We think of an “intellectual” being someone who lives by her head; but in the Middle Ages, the word intellect meant the head and heart working together. Many non-Western cultures continue to value the head and heart equally. But so much of modern life encourages us to live in our heads and ignore our hearts: I know it’s something I can be guilty of myself. Our exam-driven education system and all our electronic devices with their constant notifications encourage us to focus everything on the head.

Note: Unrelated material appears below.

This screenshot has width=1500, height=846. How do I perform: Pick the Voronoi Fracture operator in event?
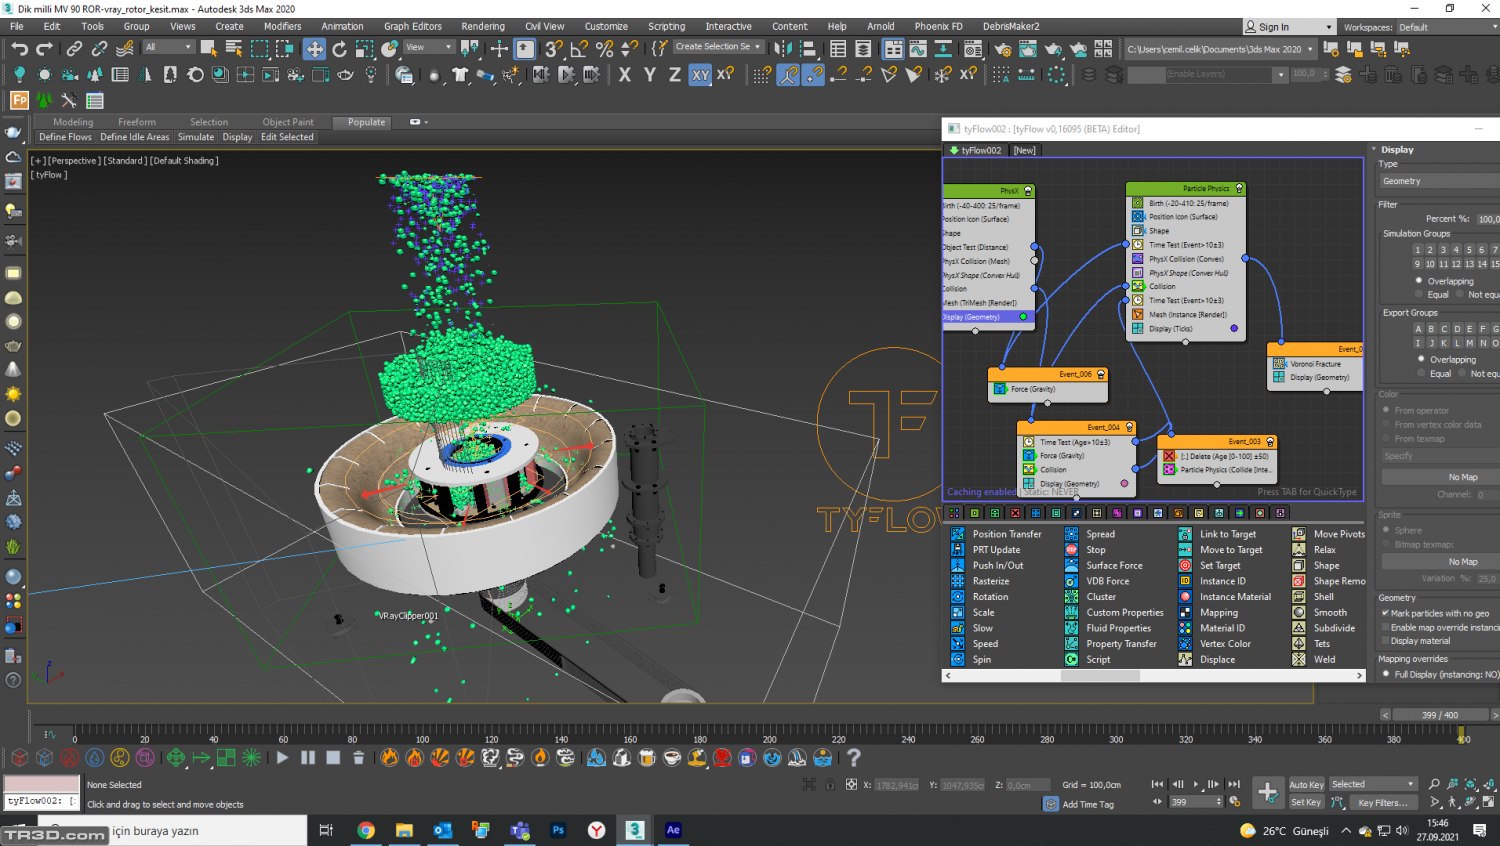(x=1314, y=364)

I think that also comes across in some of our western ideas about justice, too, which can be very calculating: all about reparation and retribution, an eye for an eye, a tooth for a tooth. As long as we think people should get what they deserve, we’re thinking with our heads alone.

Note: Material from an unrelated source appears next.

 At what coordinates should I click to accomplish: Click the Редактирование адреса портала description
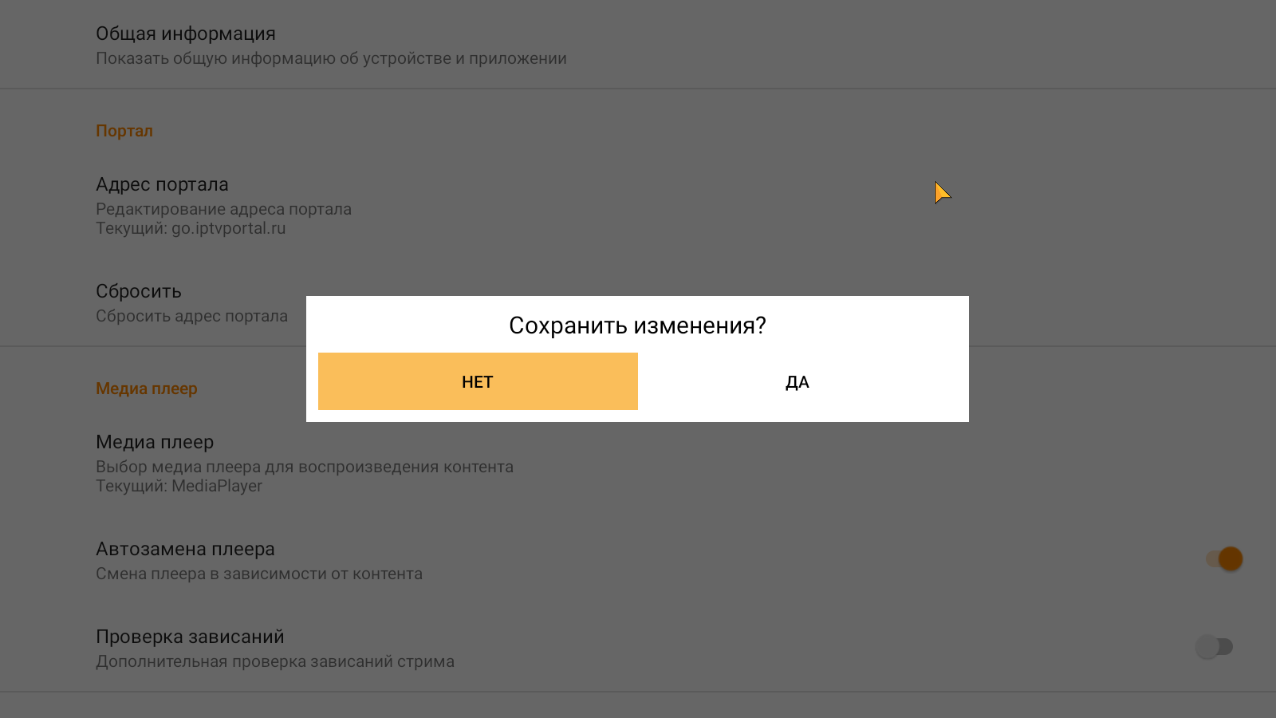pos(224,209)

God’s justice, God’s fairness, is something quite different. It’s the justice of the heart: a heart pierced by a spear, a heart which flows with life-giving blood and water, the heart of a man executed on a cross, whose dying word is “forgive.” When we think about this with our heads, this seems terribly unfair. We will only know it is true when we learn to think with our hearts, or more precisely, with the Sacred Heart of Jesus – which the Church commemorates every year on the Friday eight days after Corpus Christi.
So how do we do this? How do we join the beating of our own hearts with the beating of the Sacred Heart?
One way is the ancient prayer of the Orthodox Christians of the East called the Jesus Prayer. It means taking some time away from all the stuff that distracts our heads, sitting somewhere in silence on our own, perhaps using a prayer rope or rosary beads to help us, as we lower our minds into our hearts and simply say, over and over again, the words:
“Lord Jesus Christ, Son of God, have mercy upon me.”The Jesus Prayer
Thirty-three times is a good start, as that is the number of years Jesus lived, and the number three is always a good one for Christians. When you get really good at it, you may even manage to say the words in rhythm with your heartbeat. Make the time to do this often, and notice the difference in how you think about yourself and other people – using your heart as much as your head.
It’s not often that I counsel people to get out their heads, but today’s the day. Instead, how about trying to become Heart Masters?
Cor Jesu sacratissimum, miserere nobis: Most sacred heart of Jesus, have mercy upon us.